*INPUT FOR THIS TASK*:
☆ ☆ ☆ ☆ ☆

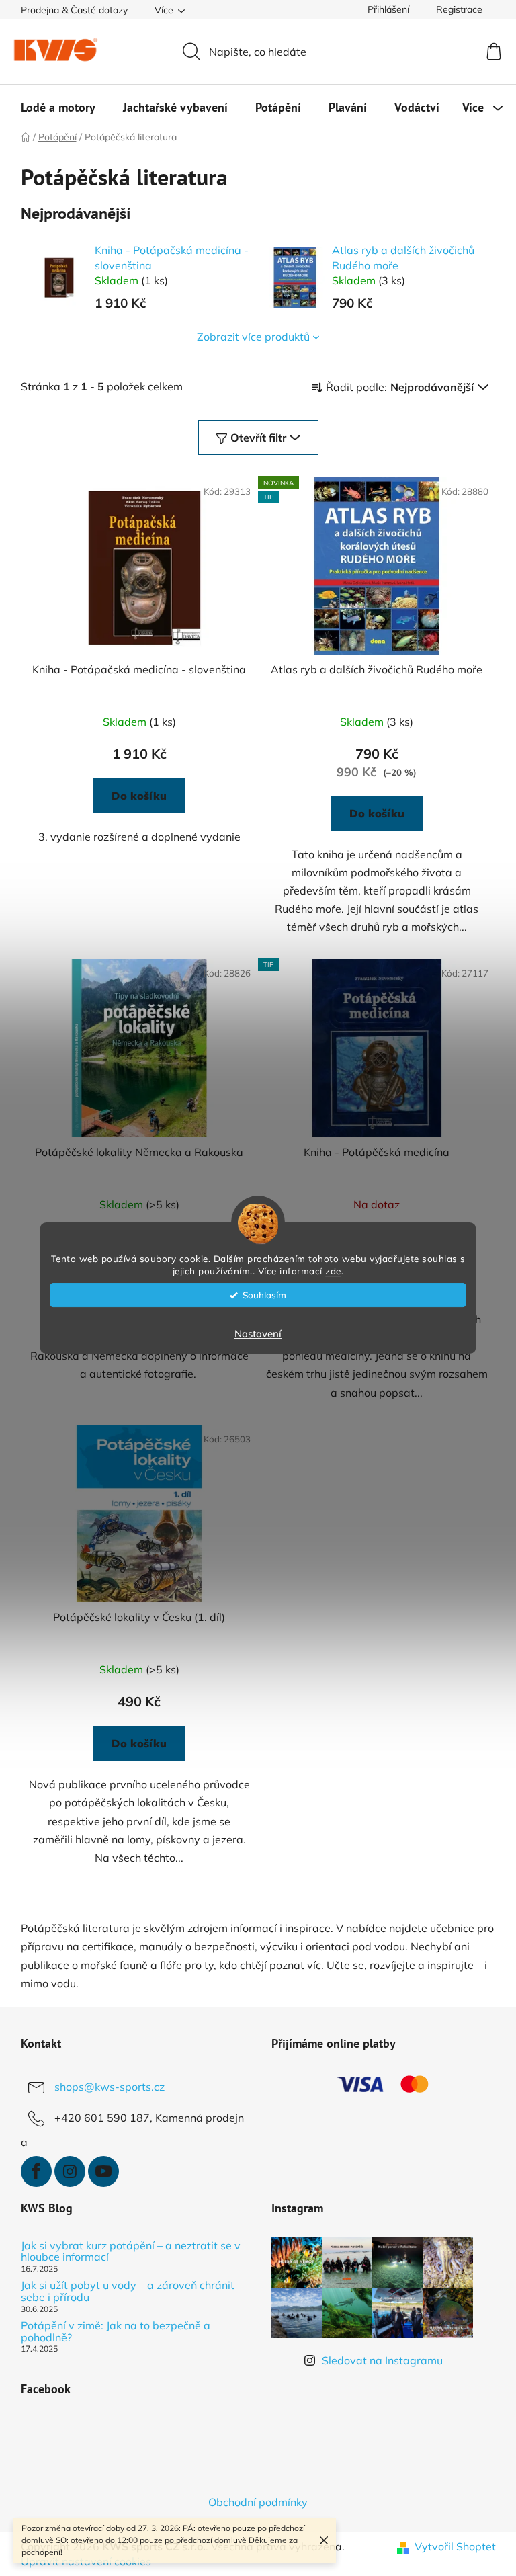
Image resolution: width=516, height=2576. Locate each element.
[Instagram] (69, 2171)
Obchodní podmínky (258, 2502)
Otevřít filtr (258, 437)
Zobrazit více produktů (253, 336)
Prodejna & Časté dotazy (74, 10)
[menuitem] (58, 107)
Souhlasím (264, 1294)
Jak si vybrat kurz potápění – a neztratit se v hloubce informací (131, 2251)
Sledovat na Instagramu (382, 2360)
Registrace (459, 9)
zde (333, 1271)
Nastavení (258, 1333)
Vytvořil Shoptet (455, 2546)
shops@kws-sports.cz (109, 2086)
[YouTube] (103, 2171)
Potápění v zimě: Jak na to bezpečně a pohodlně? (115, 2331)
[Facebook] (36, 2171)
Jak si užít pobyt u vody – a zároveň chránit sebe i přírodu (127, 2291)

☆ ☆ ☆ ☆ ☆

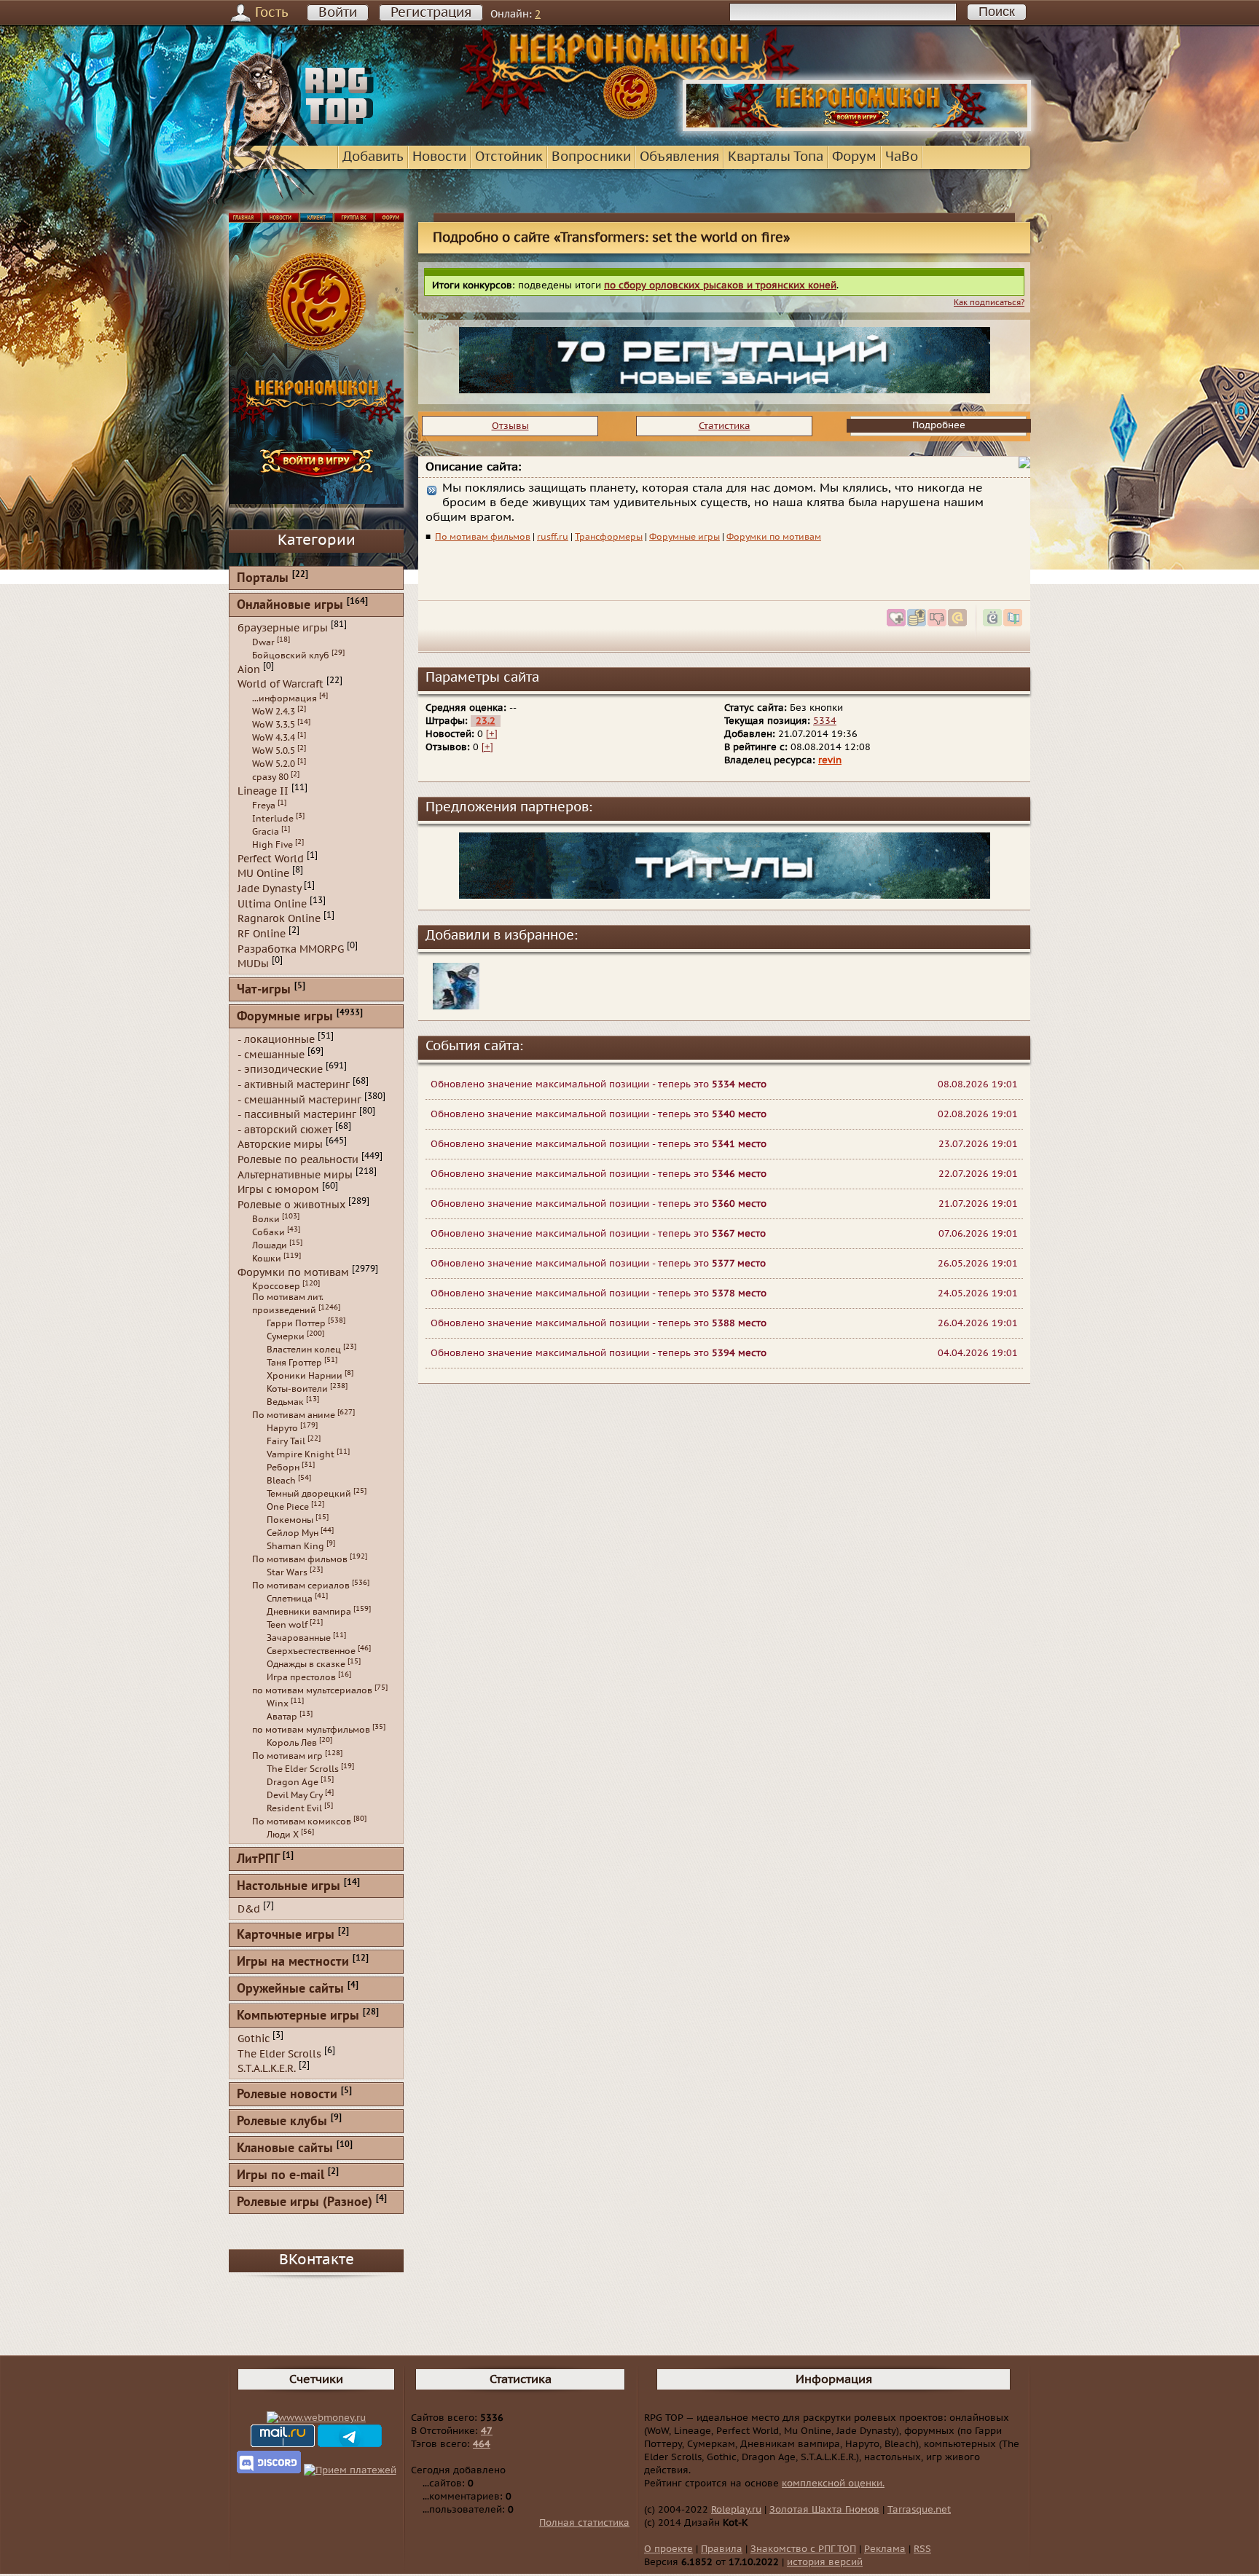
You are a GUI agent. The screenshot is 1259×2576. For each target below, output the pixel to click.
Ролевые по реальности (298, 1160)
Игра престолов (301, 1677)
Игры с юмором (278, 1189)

☆ ☆ ☆ ☆ ☆

*WHAT YOU ARE ASKED TO DO*: In the entries above, restate word for word the lines between the one holding "Image resolution: width=516, height=2576." and the one holding "Jak si užít", inclusive, and nothing besides.

*WRITTEN ANSWER*:
Image resolution: width=516, height=2576. Locate each element.
[Instagram] (69, 2171)
Obchodní podmínky (258, 2502)
Otevřít filtr (258, 437)
Zobrazit více produktů (253, 336)
Prodejna & Časté dotazy (74, 10)
[menuitem] (58, 107)
Souhlasím (264, 1294)
Jak si vybrat kurz potápění – a neztratit se v hloubce informací (131, 2251)
Sledovat na Instagramu (382, 2360)
Registrace (459, 9)
zde (333, 1271)
Nastavení (258, 1333)
Vytvořil Shoptet (455, 2546)
shops@kws-sports.cz (109, 2086)
[YouTube] (103, 2171)
Potápění v zimě: Jak na to bezpečně a pohodlně? (115, 2331)
[Facebook] (36, 2171)
Jak si užít pobyt u vody – a zároveň chránit sebe i přírodu (127, 2291)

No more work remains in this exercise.